### Given exercise
Copy out all the records, replacing every "Instruction" with "Goal" and leaving everything else unchanged.

<<<<

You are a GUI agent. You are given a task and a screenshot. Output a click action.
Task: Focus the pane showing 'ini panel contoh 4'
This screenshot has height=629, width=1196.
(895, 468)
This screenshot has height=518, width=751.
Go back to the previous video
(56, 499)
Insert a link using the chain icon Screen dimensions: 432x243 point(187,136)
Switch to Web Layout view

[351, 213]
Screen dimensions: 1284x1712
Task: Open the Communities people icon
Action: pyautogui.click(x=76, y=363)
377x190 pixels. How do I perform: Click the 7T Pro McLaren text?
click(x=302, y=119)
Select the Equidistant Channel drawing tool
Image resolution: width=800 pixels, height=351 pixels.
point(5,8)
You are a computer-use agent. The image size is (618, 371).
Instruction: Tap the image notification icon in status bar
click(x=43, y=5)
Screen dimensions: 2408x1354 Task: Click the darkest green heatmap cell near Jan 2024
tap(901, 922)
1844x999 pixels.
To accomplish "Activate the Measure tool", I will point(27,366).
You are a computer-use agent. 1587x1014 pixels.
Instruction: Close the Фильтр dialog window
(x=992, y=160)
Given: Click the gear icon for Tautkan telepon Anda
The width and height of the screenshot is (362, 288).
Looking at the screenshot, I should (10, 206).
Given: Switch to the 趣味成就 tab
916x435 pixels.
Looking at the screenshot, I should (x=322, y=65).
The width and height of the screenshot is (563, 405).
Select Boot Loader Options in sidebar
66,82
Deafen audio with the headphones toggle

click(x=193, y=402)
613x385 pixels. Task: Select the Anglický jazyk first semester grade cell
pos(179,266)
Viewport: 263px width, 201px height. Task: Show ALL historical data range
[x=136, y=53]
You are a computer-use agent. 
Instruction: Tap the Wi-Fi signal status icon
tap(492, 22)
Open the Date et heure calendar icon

>>>>

### Task response
You are a GUI agent. You are given a task and a screenshot. Output a click action.
Task: Focus the pane showing 'ini panel contoh 4'
This screenshot has height=629, width=1196.
(895, 468)
This screenshot has height=518, width=751.
Go back to the previous video
(56, 499)
Insert a link using the chain icon Screen dimensions: 432x243 point(187,136)
Switch to Web Layout view

[351, 213]
Screen dimensions: 1284x1712
Task: Open the Communities people icon
Action: pyautogui.click(x=76, y=363)
377x190 pixels. How do I perform: Click the 7T Pro McLaren text?
click(x=302, y=119)
Select the Equidistant Channel drawing tool
Image resolution: width=800 pixels, height=351 pixels.
point(5,8)
You are a computer-use agent. The image size is (618, 371).
Goal: Tap the image notification icon in status bar
click(x=43, y=5)
Screen dimensions: 2408x1354 Task: Click the darkest green heatmap cell near Jan 2024
tap(901, 922)
1844x999 pixels.
To accomplish "Activate the Measure tool", I will point(27,366).
You are a computer-use agent. 1587x1014 pixels.
Goal: Close the Фильтр dialog window
(x=992, y=160)
Given: Click the gear icon for Tautkan telepon Anda
The width and height of the screenshot is (362, 288).
Looking at the screenshot, I should (10, 206).
Given: Switch to the 趣味成就 tab
916x435 pixels.
Looking at the screenshot, I should (x=322, y=65).
The width and height of the screenshot is (563, 405).
Select Boot Loader Options in sidebar
66,82
Deafen audio with the headphones toggle

click(x=193, y=402)
613x385 pixels. Task: Select the Anglický jazyk first semester grade cell
pos(179,266)
Viewport: 263px width, 201px height. Task: Show ALL historical data range
[x=136, y=53]
You are a computer-use agent. 
Goal: Tap the Wi-Fi signal status icon
tap(492, 22)
Open the Date et heure calendar icon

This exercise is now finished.